WHAT IS NEEDED — Could you give all of the data below as a Markdown table with the columns "Number" and "Entry", one row per line, leaving out blank lines?

RECORDS PROVIDED —
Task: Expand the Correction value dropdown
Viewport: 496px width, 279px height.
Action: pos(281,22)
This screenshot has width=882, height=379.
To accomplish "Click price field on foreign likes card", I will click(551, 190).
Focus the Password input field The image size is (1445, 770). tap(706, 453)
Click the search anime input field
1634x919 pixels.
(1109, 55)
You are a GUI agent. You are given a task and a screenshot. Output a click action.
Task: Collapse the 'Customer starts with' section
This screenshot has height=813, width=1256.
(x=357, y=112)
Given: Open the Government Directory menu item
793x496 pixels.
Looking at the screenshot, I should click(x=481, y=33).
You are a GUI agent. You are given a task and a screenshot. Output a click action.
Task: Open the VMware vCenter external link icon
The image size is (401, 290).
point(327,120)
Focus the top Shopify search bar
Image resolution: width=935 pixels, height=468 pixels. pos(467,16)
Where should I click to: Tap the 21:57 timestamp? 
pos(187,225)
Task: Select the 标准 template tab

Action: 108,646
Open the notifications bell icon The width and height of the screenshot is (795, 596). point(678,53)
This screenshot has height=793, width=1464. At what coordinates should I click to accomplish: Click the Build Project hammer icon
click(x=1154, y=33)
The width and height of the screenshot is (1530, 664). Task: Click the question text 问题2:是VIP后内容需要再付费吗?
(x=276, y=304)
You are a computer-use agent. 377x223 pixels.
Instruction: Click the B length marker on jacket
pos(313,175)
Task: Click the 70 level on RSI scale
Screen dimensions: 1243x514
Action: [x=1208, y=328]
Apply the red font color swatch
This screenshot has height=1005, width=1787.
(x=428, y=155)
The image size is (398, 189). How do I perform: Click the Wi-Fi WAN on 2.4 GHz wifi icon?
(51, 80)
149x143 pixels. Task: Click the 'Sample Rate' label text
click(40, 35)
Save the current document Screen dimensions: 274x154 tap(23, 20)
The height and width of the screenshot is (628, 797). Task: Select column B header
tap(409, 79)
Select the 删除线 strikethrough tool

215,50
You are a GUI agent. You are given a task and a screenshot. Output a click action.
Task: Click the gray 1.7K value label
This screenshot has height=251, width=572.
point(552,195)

FINISHED ANSWER —
| Number | Entry |
|---|---|
| 1 | Task: Expand the Correction value dropdown |
| 2 | Viewport: 496px width, 279px height. |
| 3 | Action: pos(281,22) |
| 4 | This screenshot has width=882, height=379. |
| 5 | To accomplish "Click price field on foreign likes card", I will click(551, 190). |
| 6 | Focus the Password input field The image size is (1445, 770). tap(706, 453) |
| 7 | Click the search anime input field |
| 8 | 1634x919 pixels. |
| 9 | (1109, 55) |
| 10 | You are a GUI agent. You are given a task and a screenshot. Output a click action. |
| 11 | Task: Collapse the 'Customer starts with' section |
| 12 | This screenshot has height=813, width=1256. |
| 13 | (x=357, y=112) |
| 14 | Given: Open the Government Directory menu item |
| 15 | 793x496 pixels. |
| 16 | Looking at the screenshot, I should click(x=481, y=33). |
| 17 | You are a GUI agent. You are given a task and a screenshot. Output a click action. |
| 18 | Task: Open the VMware vCenter external link icon |
| 19 | The image size is (401, 290). |
| 20 | point(327,120) |
| 21 | Focus the top Shopify search bar |
| 22 | Image resolution: width=935 pixels, height=468 pixels. pos(467,16) |
| 23 | Where should I click to: Tap the 21:57 timestamp?  |
| 24 | pos(187,225) |
| 25 | Task: Select the 标准 template tab |
| 26 | Action: 108,646 |
| 27 | Open the notifications bell icon The width and height of the screenshot is (795, 596). point(678,53) |
| 28 | This screenshot has height=793, width=1464. At what coordinates should I click to accomplish: Click the Build Project hammer icon |
| 29 | click(x=1154, y=33) |
| 30 | The width and height of the screenshot is (1530, 664). Task: Click the question text 问题2:是VIP后内容需要再付费吗? |
| 31 | (x=276, y=304) |
| 32 | You are a computer-use agent. 377x223 pixels. |
| 33 | Instruction: Click the B length marker on jacket |
| 34 | pos(313,175) |
| 35 | Task: Click the 70 level on RSI scale |
| 36 | Screen dimensions: 1243x514 |
| 37 | Action: [x=1208, y=328] |
| 38 | Apply the red font color swatch |
| 39 | This screenshot has height=1005, width=1787. |
| 40 | (x=428, y=155) |
| 41 | The image size is (398, 189). How do I perform: Click the Wi-Fi WAN on 2.4 GHz wifi icon? |
| 42 | (51, 80) |
| 43 | 149x143 pixels. Task: Click the 'Sample Rate' label text |
| 44 | click(40, 35) |
| 45 | Save the current document Screen dimensions: 274x154 tap(23, 20) |
| 46 | The height and width of the screenshot is (628, 797). Task: Select column B header |
| 47 | tap(409, 79) |
| 48 | Select the 删除线 strikethrough tool |
| 49 | 215,50 |
| 50 | You are a GUI agent. You are given a task and a screenshot. Output a click action. |
| 51 | Task: Click the gray 1.7K value label |
| 52 | This screenshot has height=251, width=572. |
| 53 | point(552,195) |